Italy is the fourth largest economy in Europe and the eighth largest in the world. It is thus an important market for Starbucks, especially given its strong its strong coffee culture. However, the region may be slow to release the full measure of this potential, growth given likely stiff competition from established players and practices in the region. While the Italian coffee culture is unique, with classic cafes being popular in the country, Starbucks can leverage its international brand appeal to establish itself in the region and attract young consumers who are already familiar with its brand.

According to EuroMonitor, coffee in Italy is expected to increase at a CAGR (compounded annual growth rate) of 1% in retail volume from 2015-2020. Lugi Lavazza SPA is the leading player in this market, with a 37% retail value share in 2015.

The Italian coffee market, with expected revenues of $ 1.85 billion in 2015, is much smaller compared to the U.S., where the coffee house industry is expected to generate $31 billion in revenues in 2015.

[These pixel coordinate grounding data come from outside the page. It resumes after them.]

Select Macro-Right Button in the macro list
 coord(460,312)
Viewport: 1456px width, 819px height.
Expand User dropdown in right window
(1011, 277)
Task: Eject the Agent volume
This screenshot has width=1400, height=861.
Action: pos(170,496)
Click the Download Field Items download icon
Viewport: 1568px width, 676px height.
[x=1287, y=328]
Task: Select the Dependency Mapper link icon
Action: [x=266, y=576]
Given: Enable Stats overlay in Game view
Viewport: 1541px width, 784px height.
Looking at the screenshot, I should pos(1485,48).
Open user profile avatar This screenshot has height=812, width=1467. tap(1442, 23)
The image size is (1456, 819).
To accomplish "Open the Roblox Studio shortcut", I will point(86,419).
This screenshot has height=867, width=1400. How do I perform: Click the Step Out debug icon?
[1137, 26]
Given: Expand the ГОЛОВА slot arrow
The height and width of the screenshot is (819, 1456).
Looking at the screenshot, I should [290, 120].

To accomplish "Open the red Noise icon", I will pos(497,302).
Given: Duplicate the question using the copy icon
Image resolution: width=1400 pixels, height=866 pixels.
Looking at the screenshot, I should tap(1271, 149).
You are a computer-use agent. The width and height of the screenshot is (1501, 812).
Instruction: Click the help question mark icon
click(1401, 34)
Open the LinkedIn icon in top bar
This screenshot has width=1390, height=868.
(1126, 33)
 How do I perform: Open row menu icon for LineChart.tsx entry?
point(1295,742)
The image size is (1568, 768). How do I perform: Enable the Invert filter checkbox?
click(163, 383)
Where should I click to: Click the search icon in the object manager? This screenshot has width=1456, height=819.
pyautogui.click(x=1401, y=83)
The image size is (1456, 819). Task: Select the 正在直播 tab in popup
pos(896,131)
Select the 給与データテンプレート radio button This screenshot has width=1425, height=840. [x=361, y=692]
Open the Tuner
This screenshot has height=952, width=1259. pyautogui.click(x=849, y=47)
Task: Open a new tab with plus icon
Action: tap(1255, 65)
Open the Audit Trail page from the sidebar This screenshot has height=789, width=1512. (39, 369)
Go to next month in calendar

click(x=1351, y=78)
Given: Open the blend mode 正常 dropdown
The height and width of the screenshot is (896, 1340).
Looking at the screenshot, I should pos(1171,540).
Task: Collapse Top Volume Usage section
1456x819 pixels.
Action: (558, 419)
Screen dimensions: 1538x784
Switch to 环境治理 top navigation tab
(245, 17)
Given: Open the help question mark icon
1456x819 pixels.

While Starbucks is an established player in the U.S., entering the low growth Italian market with a strong established competitor and a unique coffee culture can be challenging for the company.

Moreover, most Italians prefer densely brewed expresso, delivered in small ceramic demi-tasses, rather than Grande and Venti of their U.S. counterparts. Starbucks can appeal to the younger population in the region who are looking for modern amenities, to-go coffee and a meeting place for friends and business associates.

Attracting the older generation with finer tastes and a preference for traditional Italian coffee might be challenging for Starbucks, which has not seen strong growth in Europe. In Q1 2016, its comp store sales in EMEA (Europe, Middle East, Africa) increased 1% driven by a 1% increase in traffic.

Similar numbers for America were 9% increase in comp store sales driven by a 4% increase in traffic. And for China/Asia Pacific there was a 5% increase in comp store sales driven by a 4% increase in traffic. In the same quarter the company opened 281 stores in China/Asia Pacific and 79 stores in EMEA.

The valuation of Starbucks does not get significantly impacted if there is a slight acceleration in the pace of increase of its franchise stores.

So for Starbucks, the Italian market could prove daunting. Italy’s traditional coffee culture may well not be open to an Americanized beverage.

It is already dominated by a key player and generously populated with traditional cafes. Starbucks can appeal to the younger generation of the country and establish itself as an international brand in the region.

Given the size of the Italian coffee market and future growth trends, we believe revenues from Italy should not make a significant difference in Starbucks’ valuation in future, at least in the near term.